While the company hasn’t necessarily been trying to reach a specific revenue amount, Hafner says the main contributors to their growth are customer service, referral work and providing efficient projects.
“A successful company has to have really good customer service,” he says. “Call people back immediately, follow through.”
Thanks to having such good customer service, Fine Earth receives a considerable amount of referral work.
“At least with maintenance I think we’re just recognized now as one of the better maintenance companies in our region that we work,” Hafner says. “Neighbors see it and clientele see it. A friend tells a friend and we end up picking up maintenance strictly because of that. It’s not because of advertising.”
The company also participates the NALP Awards of Excellence program and uses it as a marketing tool for both current and future clients.
“We let them know that they’ve been recognized as one of the national award winners,” Hafner says. “That’s really big for online referrals and gaining more business.”
Hafner says the third reason they’ve been able to grow successfully is because they can provide customers with an extraordinary project with very few problems.
“We’re very efficient, and we have very little problems on projects,” Hafner says. “When we start a job, we don’t pull off of a job until we completely fulfill the contract and then we’ll move on to another project.”
Hafner says even if a customer adds a large change order in the middle of a project, the install crew assigned to that project will stay on the job until it is completed.

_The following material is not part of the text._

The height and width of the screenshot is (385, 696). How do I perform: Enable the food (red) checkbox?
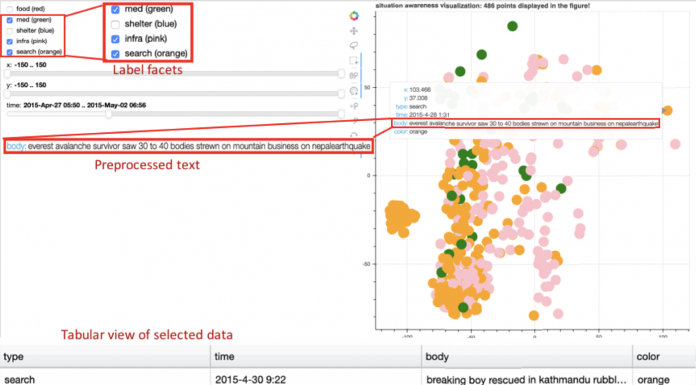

He also credits the education, networking and camaraderie provided through NALP as the foundation of Fine Earth’s business.
“I’ve taken so many things from other companies and put them into ours to make us better, as well as shared things that we do to help companies get better,” Hafner says. “I think it’s a win-win for all companies around the country to get more involved.”
He advises not just becoming a member but participating in events and getting to know the people who are key to the industry and learning from them.
Experiencing a Growth Spurt
As the economy recovered from the recession, Hafner says they began to receive more and more calls from new customers, thanks to their reputation for great customer service. In one year, the company went from $9 million to $11 million.
“You get to a certain point where you realize you’re going to have to grow in order to do the extra workload,” Hafner says. “So, we hired some extra staff people for our top salespeople, which really frees up our top salespeople to do more sales and they have more support.”
By doing so, the company was able to produce more projects, sell jobs quicker and get back to clients faster. Since their growth spurt five years ago, Fine Earth has never had to scale back their workload.
The maintenance side of things has also picked up as Fine Earth strives to convert every install client into a maintenance client.
“We’ve been very successful at doing that because we’re so efficient at doing the actual install project that the maintenance was pretty easy to sell,” Hafner says. “Our maintenance manager does a very good job at retaining those clients year to year.”
Prior to growing, Fine Earth had three maintenance crews and now there are six crews. Meanwhile, they added five extra install crews, for a total of 15 installation crews. Overall, the company has gone from 50 people on staff to 83 individuals.
Offering Certified Services
Fine Earth offers a wide range of services and Hafner says as president of the company he is always looking for the next thing.
One example is when green roofs were first becoming popular. Hafner was quick to have the company participate in Green Roof Professional Training and Accreditation.
“I think you always have to recognize if you want to grow, you have to recognize what the next big thing is that’s coming,” he says. “And you have to prepare yourself and train your employees so when it comes, they can already implement it. That’s what’s made us successful as far as the growth that we’ve achieved in new acquisition growth.”
Fine Earth also worked to get certified in the county jurisdictions that they work in when it came working in the Chesapeake Bay area. Additionally, Hafner got involved with NALP’s certification program. The company is in the process of becoming a Landscape Industry Accredited Company.
“Certification has been really big for us,” Hafner says. “I think that’s a great way to train your employees so that they’re doing things by best practices within the industry. So that’s an invaluable tool with NALP.”
A common challenge for any company growing in the industry is finding personnel. Hafner says while they don’t struggle with losing experienced workers like crew leaders and sales staff, it is an issue to keep labor staff.
“There’s so much competition from other companies that are looking for people,” Hafner says. “If you had a laborer that you hire, and you set your company policy of ‘we’re hiring at this rate’ somebody will always tend to beat you in what they’re offering for starting pay.”
However, Fine Earth hasn’t had to deal with a lot of turnover. In 20 years, no foremen and no office staff have left the company.
“It’s really how you treat people, what you pay people, and how you talk to people,” he says. “If you set expectations for what you expect from them. You treat them with respect, they respect you. We consider our employees like family and we treat them that way.”
Thanks to the lack of turnover, Hafner says it’s fairly easy to maintain company culture.
“We have a certain way we want to do things,” he says. “We have a certain expectation of what we expect from our employees. They have an expectation of what they expect from their boss. It’s a shared experience and I enjoy working with them. I think they enjoy working with us.”